The diversity in her working life is not unusual and, most likely, it will only increase. Most of us will try different roles and companies and have a portfolio approach to our careers. This is a positive thing – the mix, and where our experiences intersect, will help create our unique offering.

However, we need to communicate our career paths with clarity and purpose to give them meaning. Otherwise we can look random and unconvincing to employers.

When I was a marketer I spent a lot of time writing creative briefs. The secret to writing a good brief is simplicity – having one core thought that runs through the entire brief, like a thread. I think CVs are the same. A good CV needs to have one key theme or thread running through it. We can have different experiences but they need to clearly stand for something.

We often rewrite our story with the benefit of hindsight. It can be hard to connect the dots as we move forward and we have to make sense of them after the event.

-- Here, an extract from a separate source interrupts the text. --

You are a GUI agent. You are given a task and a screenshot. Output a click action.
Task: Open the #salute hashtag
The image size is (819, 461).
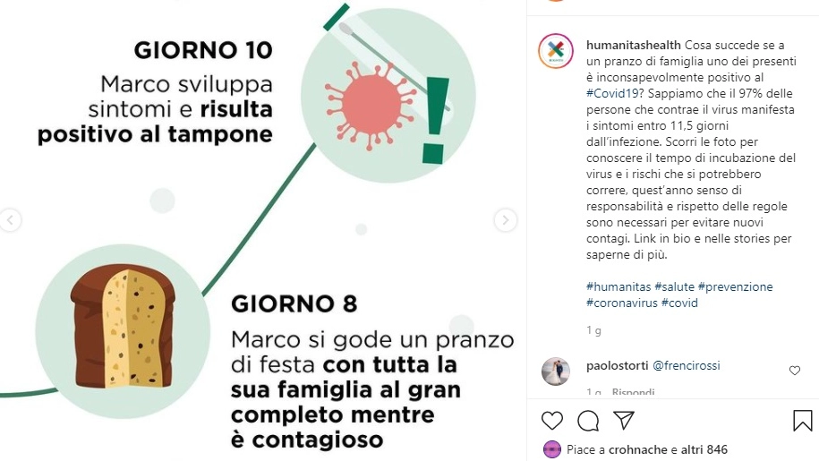point(674,286)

This is how we approached it with my talented client:

  • We asked “why?” For every role, I wanted to know why she took the job and why she left. What were the motivations and drivers behind her choices?
  • We plotted her life story on one piece of paper. We drew a line and at one end wrote age zero and at the other end age 31. Everything above the line was a peak experience, an experience that enriched her life, and everything below the line was a “turnaround” experience. Turnaround experiences are sometimes negative but not always. They are the points in our life that force us to rethink: maybe not achieving the grades we had hoped for, or going to a different university then we had planned, or ending up working for a boss who was less than desirable. When it is complete, the idea is to look at the timeline and think: what is this telling me? What are the key themes and what is repeated?

From these exercises it was clear to my client that she was driven by building things that mattered. What mattered to her was having a societal impact, whether that was showing that young lives matter in London or helping people start their own businesses. It made sense of all of her career decisions to date. It also explained why she wanted to work for a large company now: she wanted to step up her impact and look at what she could do globally, with a view that in the long term she would take this experience and apply it to her own business. We wrote about “building what matters” in the profile section of her CV, and everything that followed supported this purpose.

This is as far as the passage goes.